## Directions
Reproduce verbatim the line containing "Screen dimensions: 833x468" and every line that follows it through the end of the entries below, omitting all pictures.

Collected data entries:
[Start of Attachment]

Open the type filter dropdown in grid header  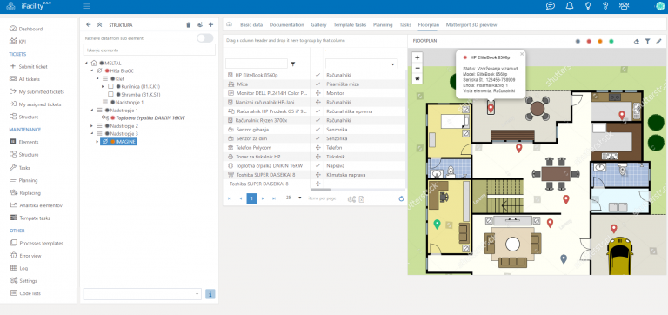coord(392,64)
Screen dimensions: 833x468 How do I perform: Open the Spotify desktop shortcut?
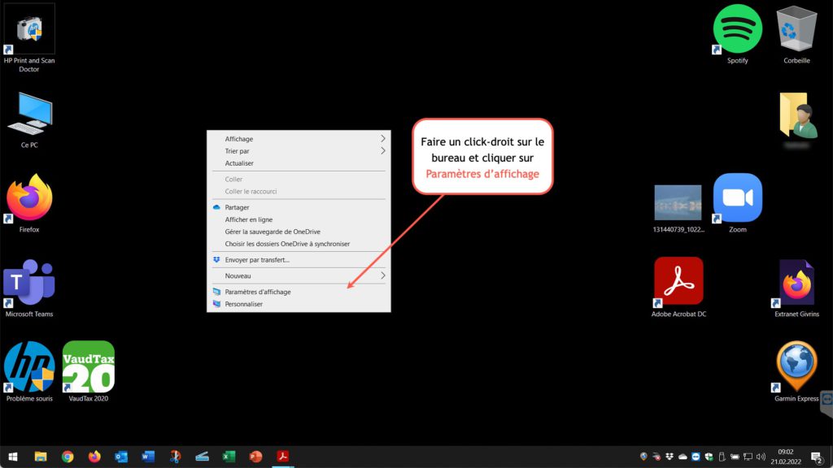point(737,30)
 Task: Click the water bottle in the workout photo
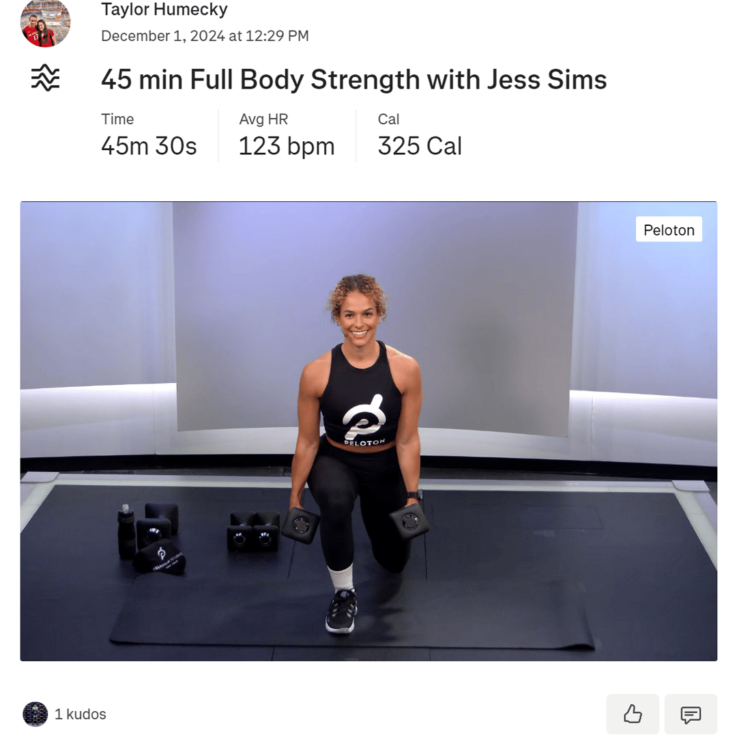[126, 532]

[End of Attachment]

## Written response
Screen dimensions: 833x468 How do I perform: Open the Spotify desktop shortcut?
point(737,30)
 Task: Click the water bottle in the workout photo
[126, 532]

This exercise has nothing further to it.